Prices for staples such as rice, flour, pasta, sugar and cooking oil -- as well as for other traditional Ramadan-time meal ingredients like dates, fruits, vegetables, meat and dairy products -- have risen since the Muslim holy month began on July 10th.

"Prices of food items have gone up noticeably compared to before the fasting month," said Hamar Weyne market food merchant Ahmed Hussein.

The price of rice has risen from 532,000 shillings ($28) to 620,000 shillings (about $31) per 50-kilo sack, while a sack of sugar now costs 680,000 shillings ($34) compared with 595,000 ($30.2) previously, according to Hussein's observations.

The price of flour has risen from 550,000 shillings ($29) to 610,000 shillings ($30.5) per sack, while a kilo of dates has gone up to 50,000 shillings ($2.5) from 36,000 shillings ($2), he said.

The same goes for beef and goat meat, as a kilo now costs an average of 120,000 shillings (around $6), while it cost 80,000 shillings (approximately $4) before Ramadan. Consumers are also feeling a price pinch when it comes to cooking oil, vegetables and dairy products.

While some shoppers accuse merchants of jacking up prices, food sellers respond that price increases are a normal trend during Ramadan driven by market demand.

"It is not up to us to raise prices because this is due to high demand for food items, as consumption rises on the part of families who buy more quantities of essential items during this month," Bakara Market food merchant Ahmed Osman Tarabi said.

Appeals on behalf of poor, displaced

The cost of food has gone up despite a pre-Ramadan appeal to merchants from Somali President Hassan Sheikh Mohamud to refrain from raising prices.

"As we welcome the month of Ramadan, I call on all merchants and the business world to not raise prices of essential food items and I also call on all Somalis to help each other and show compassion towards one another," Mohamud said in a statement after meeting with a group of merchants at Villa Somalia on July 7th. "I ask them to help those that are in need and to work toward building and reinforcing national unity."

Mohamud said for the duration of Ramadan the government would reduce taxes levied at Mogadishu's port on imported food items, and asked that business owners' pass those saving on to consumers.

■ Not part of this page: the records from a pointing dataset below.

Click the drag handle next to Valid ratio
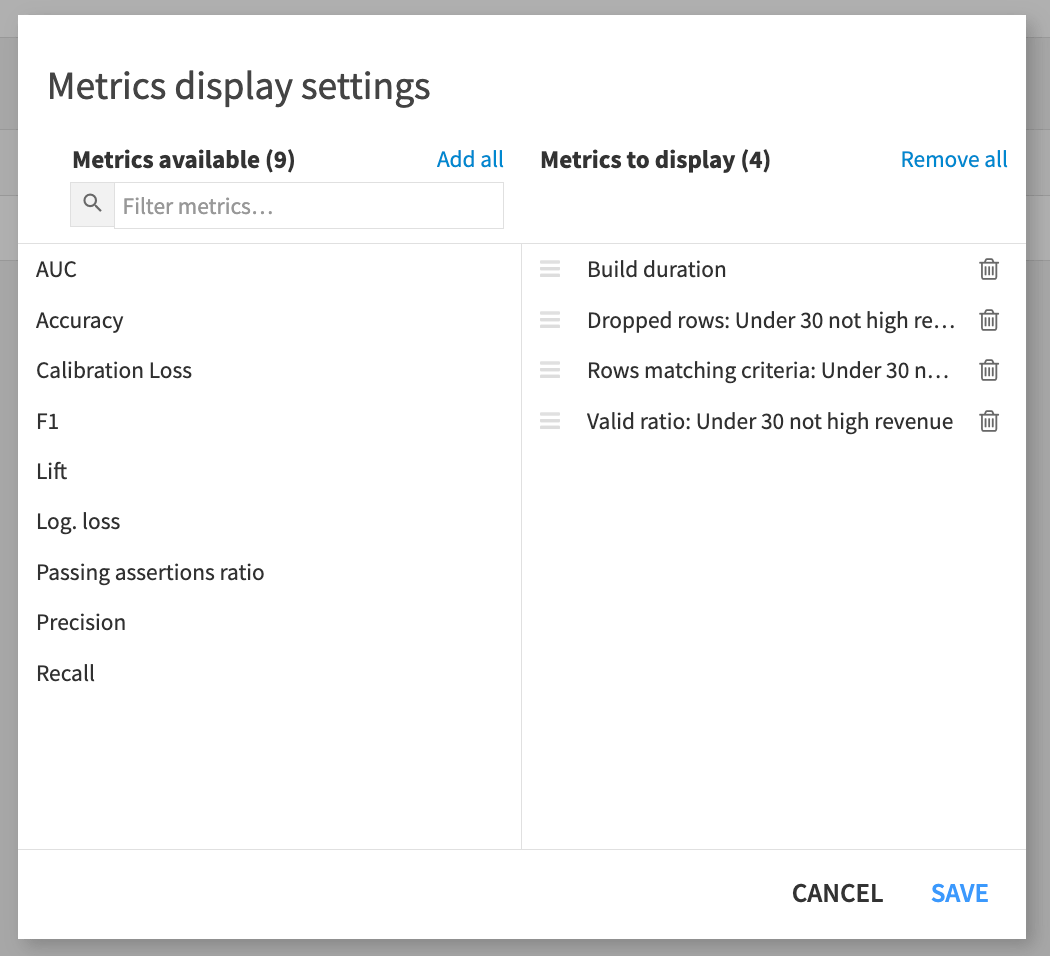The width and height of the screenshot is (1050, 956). (x=549, y=421)
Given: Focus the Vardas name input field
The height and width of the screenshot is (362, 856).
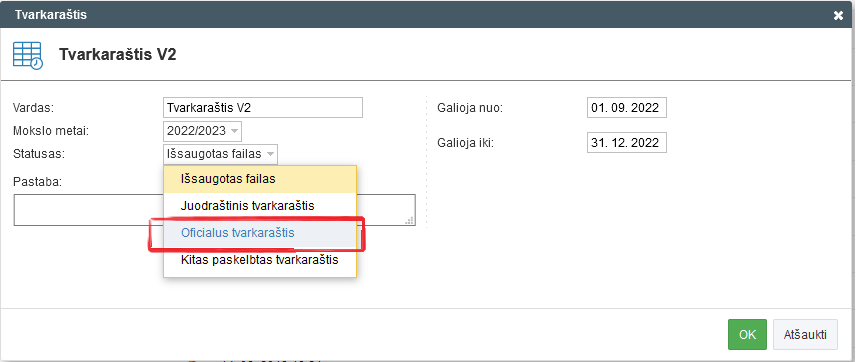Looking at the screenshot, I should [x=263, y=108].
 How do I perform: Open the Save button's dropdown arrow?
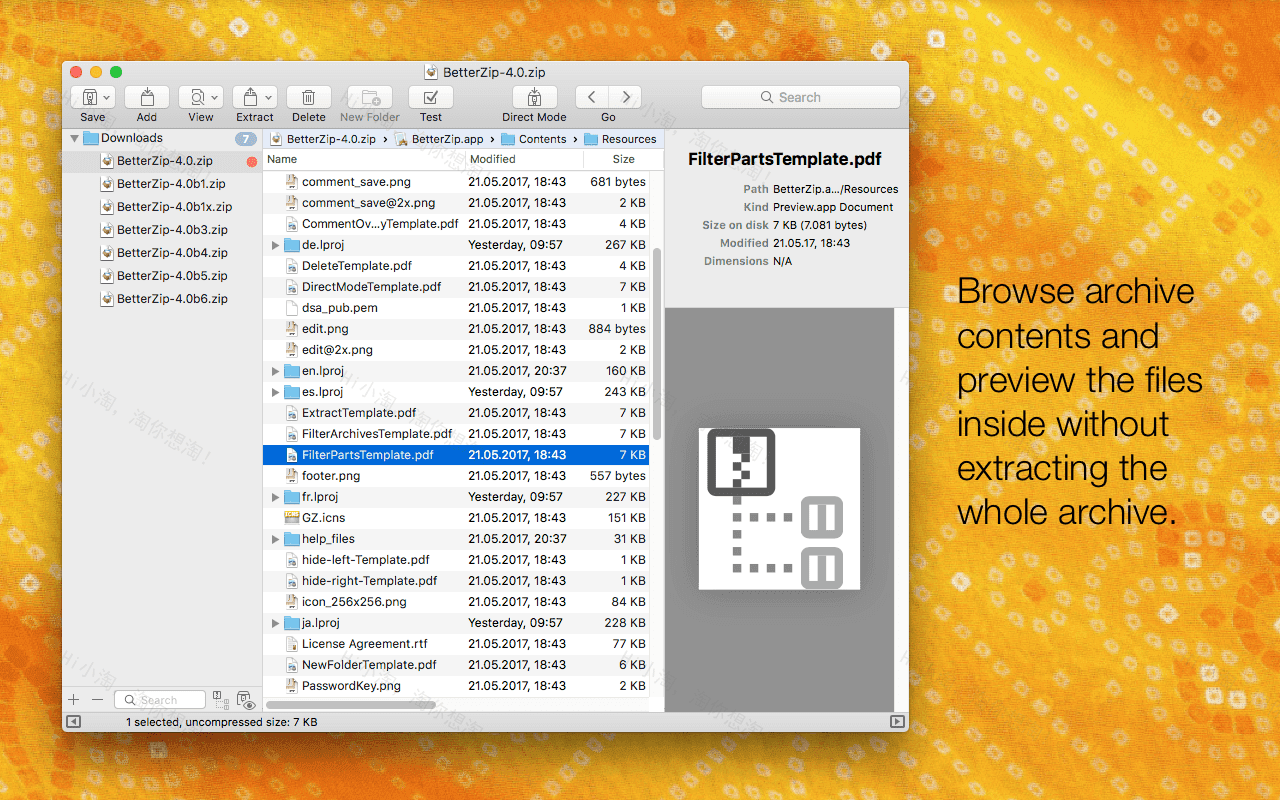click(107, 97)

Poor people, especially families living at internally displaced persons (IDPs) camps in Mogadishu, are especially feeling the pinch.

"The high cost of food is weighing down on IDPs who cannot afford to buy their daily food requirements," said Fatima Mohamed, 36, a mother of six who lives at Siliga camp.

"We have welcomed the month of Ramadan this year with a wave of high food costs," she said. "This will double the burden on IDPs who have been living under very difficult humanitarian conditions."

She appealed to relief agencies, charitable people and authorities tasked with delivering aid to help families such as hers put enough food on the table during Ramadan.

Tarabuunka camp resident and father of five Ali Abdullahi said the price increase is a huge burden on displaced people.

"We cannot provide enough food for ourselves during this month. These high prices are turning our already difficult conditions into true suffering during Ramadan," he said.

Abdullahi, 38, who earns less than $2 a day as a porter at Bakara Market, said he does not make enough to feed and support his family.

"The state of IDPs is getting worse day after day, especially during the month of Ramadan. Living in refugee camps is very difficult and is even more so during Ramadan. If we do not receive aid as soon as possible, we will suffer even more," he told Sabahi.

Meanwhile, humanitarian organisations were doing a lot to try and help needy people and IDPs make it through Ramadan, said Ahmed Ibrahim, director of local non-profit Solidarity Charity Association.

His organisation is planning with other non-governmental organisations and charities to provide iftar meals for around 3,000 IDPs, he said.

"The suffering of IDPs in the refugee camps of Mogadishu is ongoing, but it is increasing and getting worse with the arrival of the blessed month of Ramadan," he said.